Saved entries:
•••

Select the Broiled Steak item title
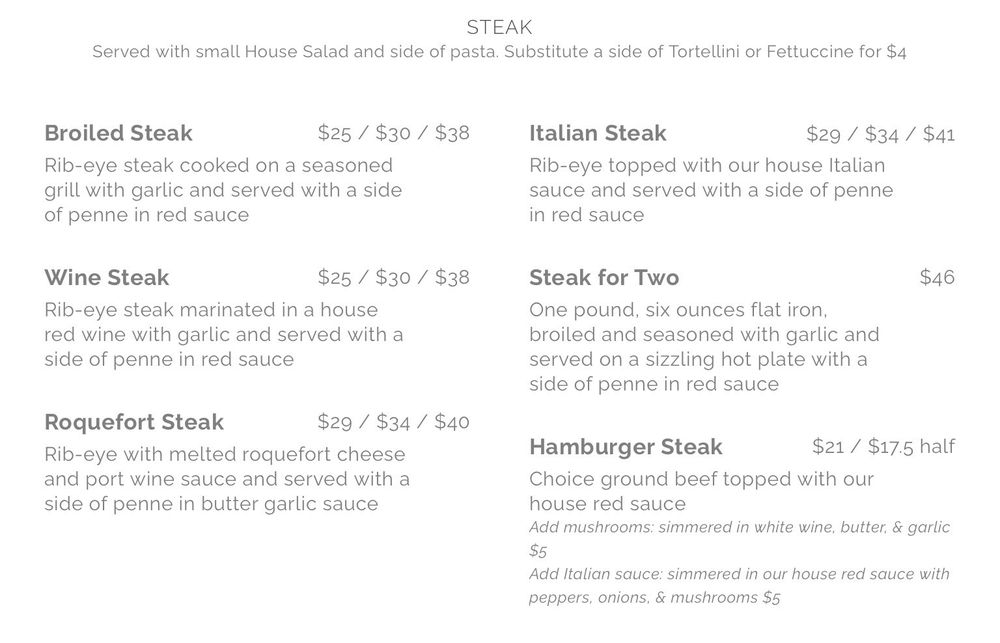Image resolution: width=1000 pixels, height=643 pixels. tap(118, 133)
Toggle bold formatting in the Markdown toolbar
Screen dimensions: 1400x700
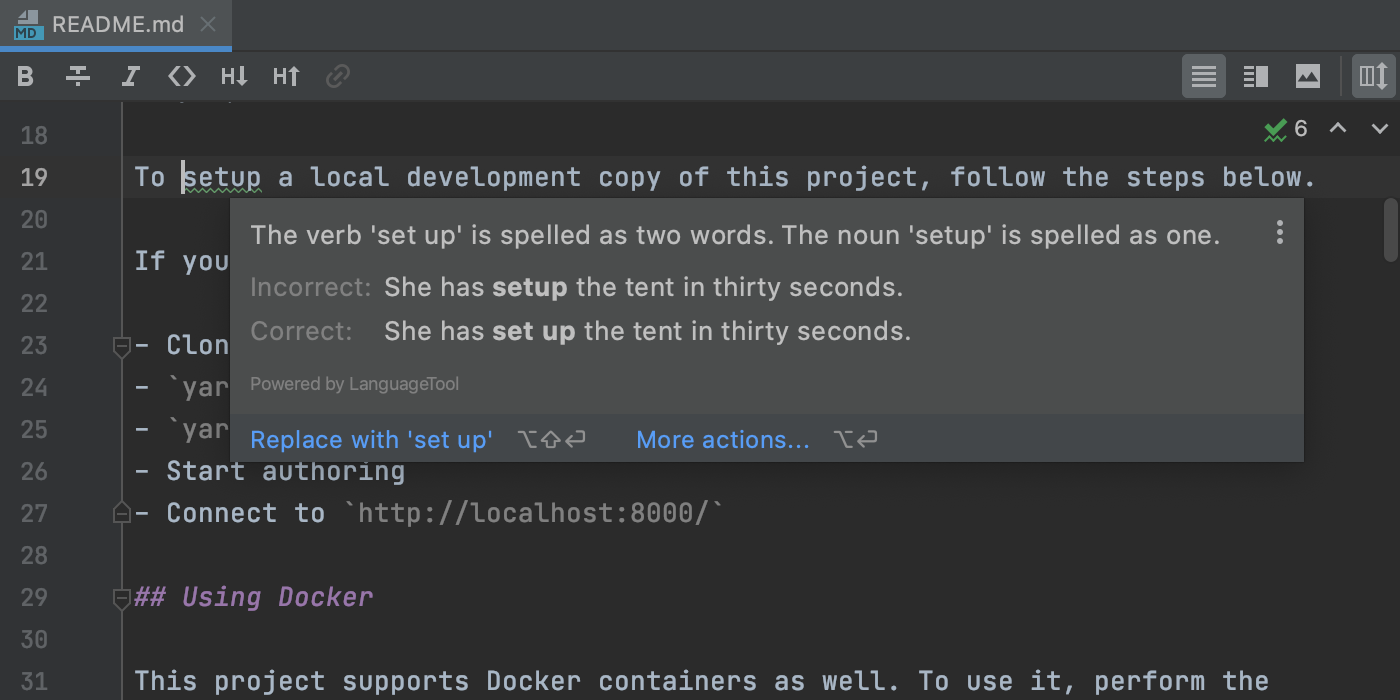pos(26,76)
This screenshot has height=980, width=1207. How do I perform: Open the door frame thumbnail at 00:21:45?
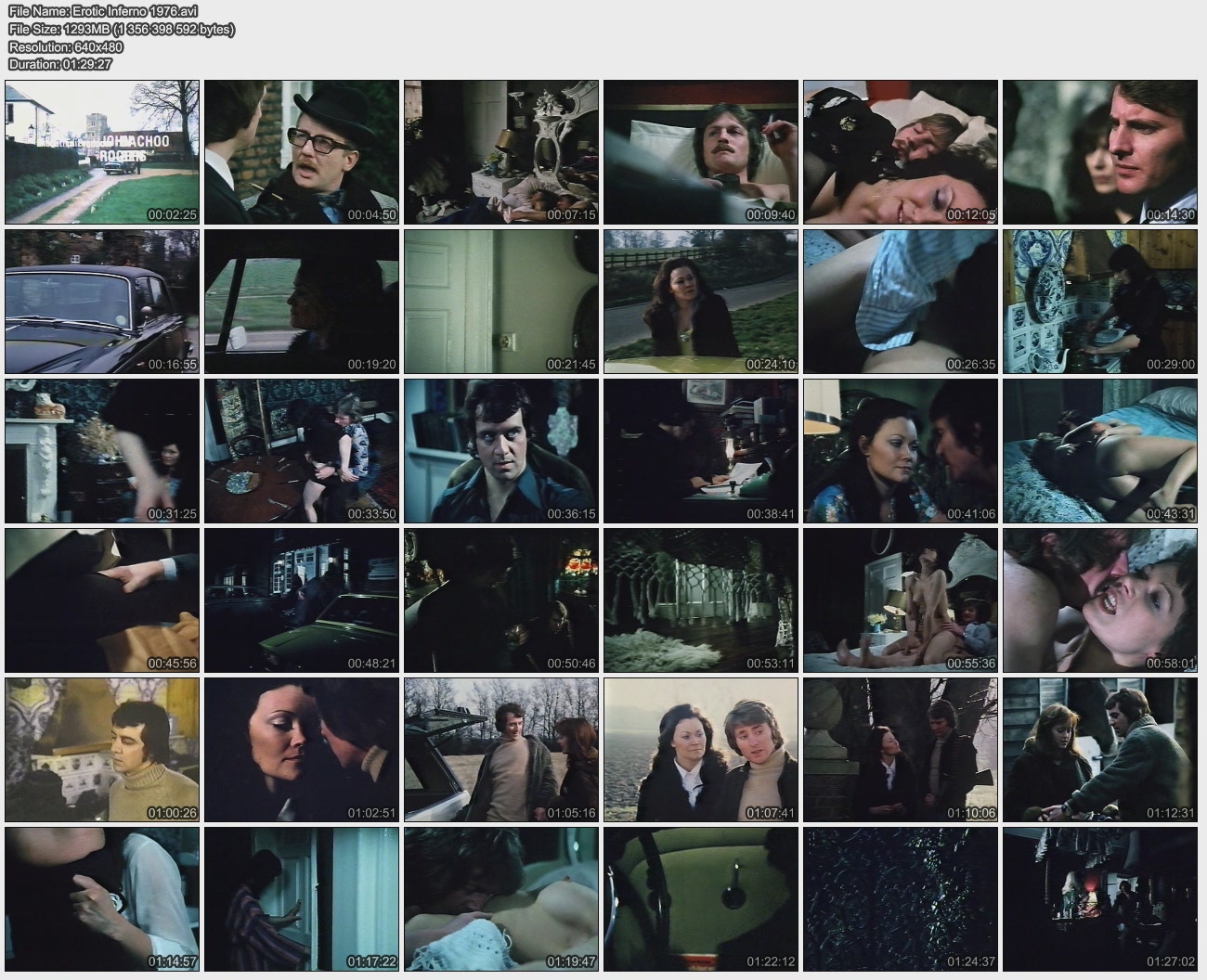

•••

[EXERCISE PROMPT]:
Please copy every entry exactly, without the pictures.

[REPLY]:
Select the Broiled Steak item title
Image resolution: width=1000 pixels, height=643 pixels. tap(118, 133)
Toggle bold formatting in the Markdown toolbar
Screen dimensions: 1400x700
pos(26,76)
This screenshot has height=980, width=1207. How do I perform: Open the door frame thumbnail at 00:21:45?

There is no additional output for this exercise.